Menteri ATR/BPN Soroti Tumpang Tindih Lahan dan Tegaskan Sanksi Bagi Pengusaha Sawit Nakal
PEKANBARU - Menteri Agraria dan Tata Ruang/Kepala Badan Pertanahan Nasional (ATR/BPN) Republik Indonesia, Nusron Wahid, menyampaikan sejumlah persoalan strategis yang menjadi fokus pembahasan dalam kunjungan kerjanya ke Provinsi Riau. Saat melakukan pertemuan bersama pemerintah provinsi dan kabupaten/kota se-Riau, Nusron menekankan pentingnya sinergi dalam menyelesaikan persoalan agraria di daerah tersebut.

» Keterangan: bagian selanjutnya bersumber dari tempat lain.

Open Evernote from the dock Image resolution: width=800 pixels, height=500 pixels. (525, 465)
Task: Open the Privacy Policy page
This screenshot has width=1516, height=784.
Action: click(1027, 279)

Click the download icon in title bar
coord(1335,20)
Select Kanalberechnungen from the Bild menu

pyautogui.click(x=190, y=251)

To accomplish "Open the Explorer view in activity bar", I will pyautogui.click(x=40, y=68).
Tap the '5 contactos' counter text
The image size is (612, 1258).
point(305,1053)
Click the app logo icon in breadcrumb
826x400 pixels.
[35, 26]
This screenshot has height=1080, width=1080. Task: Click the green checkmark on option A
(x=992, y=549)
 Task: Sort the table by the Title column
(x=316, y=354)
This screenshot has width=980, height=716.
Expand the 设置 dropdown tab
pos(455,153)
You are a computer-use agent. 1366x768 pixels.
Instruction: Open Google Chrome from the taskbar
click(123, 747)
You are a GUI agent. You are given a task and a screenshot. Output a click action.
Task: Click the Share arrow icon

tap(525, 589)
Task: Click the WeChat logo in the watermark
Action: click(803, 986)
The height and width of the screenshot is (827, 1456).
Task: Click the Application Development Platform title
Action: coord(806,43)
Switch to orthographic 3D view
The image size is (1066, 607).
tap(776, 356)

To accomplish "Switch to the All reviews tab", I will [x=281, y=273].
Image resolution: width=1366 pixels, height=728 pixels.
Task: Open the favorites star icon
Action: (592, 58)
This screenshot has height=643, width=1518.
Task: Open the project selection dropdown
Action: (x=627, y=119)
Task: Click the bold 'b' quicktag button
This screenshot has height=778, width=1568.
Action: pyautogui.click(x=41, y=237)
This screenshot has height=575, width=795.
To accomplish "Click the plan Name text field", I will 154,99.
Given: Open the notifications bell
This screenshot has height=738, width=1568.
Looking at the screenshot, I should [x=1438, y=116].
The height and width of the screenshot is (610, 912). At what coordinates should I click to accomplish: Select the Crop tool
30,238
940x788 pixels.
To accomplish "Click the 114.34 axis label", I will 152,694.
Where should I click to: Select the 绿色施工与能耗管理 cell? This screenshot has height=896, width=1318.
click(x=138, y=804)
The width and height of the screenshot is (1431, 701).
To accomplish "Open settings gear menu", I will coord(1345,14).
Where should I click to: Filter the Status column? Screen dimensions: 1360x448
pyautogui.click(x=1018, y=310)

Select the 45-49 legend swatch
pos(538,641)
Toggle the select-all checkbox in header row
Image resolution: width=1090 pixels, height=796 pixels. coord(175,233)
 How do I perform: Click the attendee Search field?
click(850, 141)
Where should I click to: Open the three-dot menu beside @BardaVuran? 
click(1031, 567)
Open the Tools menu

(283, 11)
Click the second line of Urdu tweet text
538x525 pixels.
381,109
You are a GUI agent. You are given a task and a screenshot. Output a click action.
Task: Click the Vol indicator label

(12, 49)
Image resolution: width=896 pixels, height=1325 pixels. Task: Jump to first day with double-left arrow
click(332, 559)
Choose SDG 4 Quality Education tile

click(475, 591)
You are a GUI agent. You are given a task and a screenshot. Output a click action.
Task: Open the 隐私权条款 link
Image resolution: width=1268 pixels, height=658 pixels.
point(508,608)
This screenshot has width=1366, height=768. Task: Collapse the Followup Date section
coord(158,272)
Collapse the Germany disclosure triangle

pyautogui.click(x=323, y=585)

"Kita telah melakukan rakor tadi yang pertama kita membahas masalah kebijakan pertanahan di Riau, seperti tumpang tindih lahan sawit HGU dengan kawasan hutan. Kedua kita membahas tentang tata ruang, ketika banyak orang atau perusahaan yang menanam sawit, dulunya sudah ada HGU, tiba-tiba di kemudian hari masuk kawasan hutan," ujarnya Menteri ATR/BPN RI Nusron, Kamis (24/4).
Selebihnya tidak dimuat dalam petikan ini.